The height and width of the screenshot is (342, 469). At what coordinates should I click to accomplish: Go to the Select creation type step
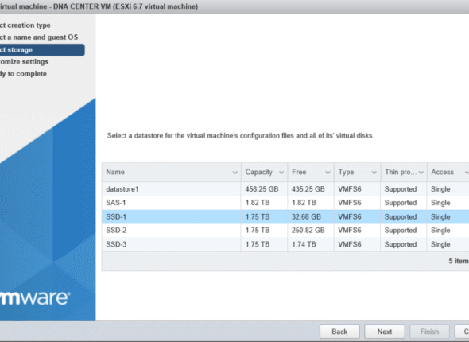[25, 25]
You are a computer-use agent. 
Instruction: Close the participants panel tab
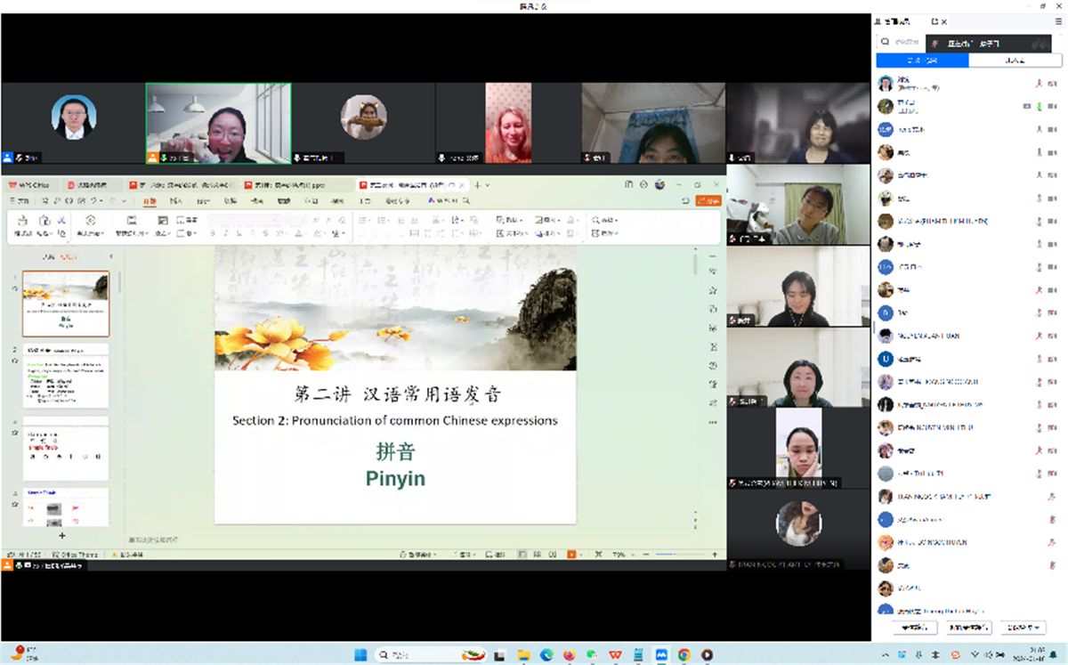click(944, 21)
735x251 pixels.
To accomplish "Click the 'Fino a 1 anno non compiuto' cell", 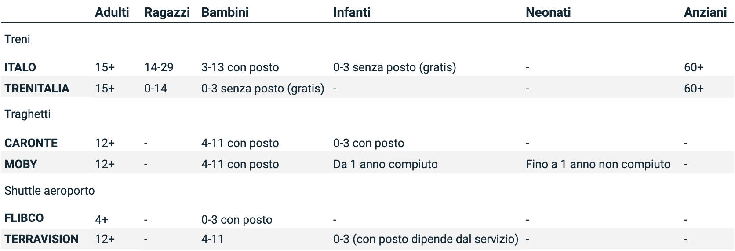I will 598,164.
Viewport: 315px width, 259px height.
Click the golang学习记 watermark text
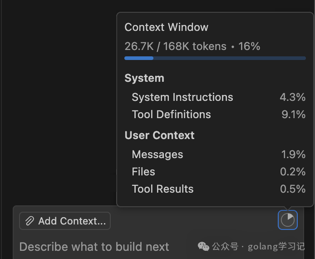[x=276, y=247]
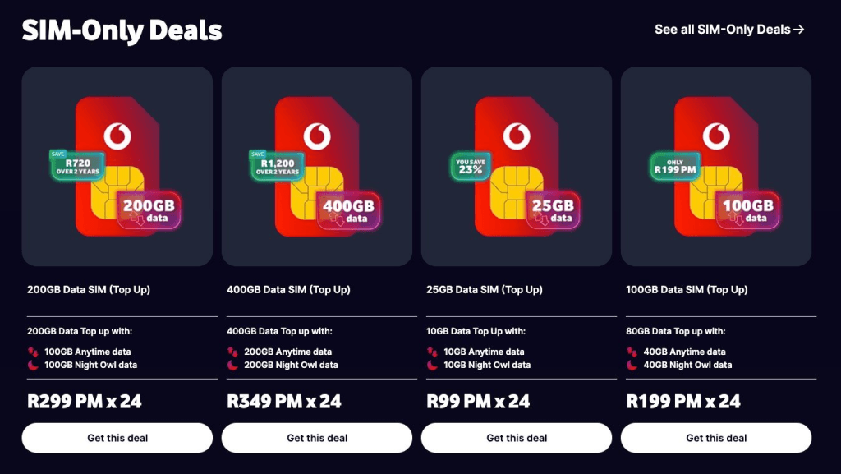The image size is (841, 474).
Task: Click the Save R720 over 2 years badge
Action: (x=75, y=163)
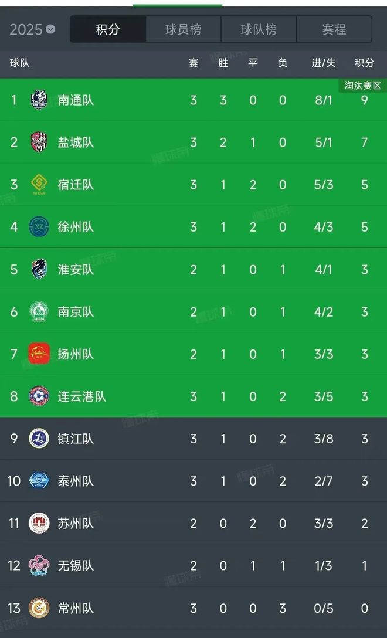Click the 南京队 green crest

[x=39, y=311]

━━━━━━━━━━

→ **How to complete this task**
Look above for the line containing "Viewport: 315px width, 259px height.", then retype it and each line after it to the end of the records, exactly and without pictures.

→ **Response area**
Viewport: 315px width, 259px height.
Click the golang学习记 watermark text
[x=276, y=247]
The image size is (841, 474).
Task: Click the Save R720 over 2 years badge
Action: (x=75, y=163)
Click the 南京队 green crest

[x=39, y=311]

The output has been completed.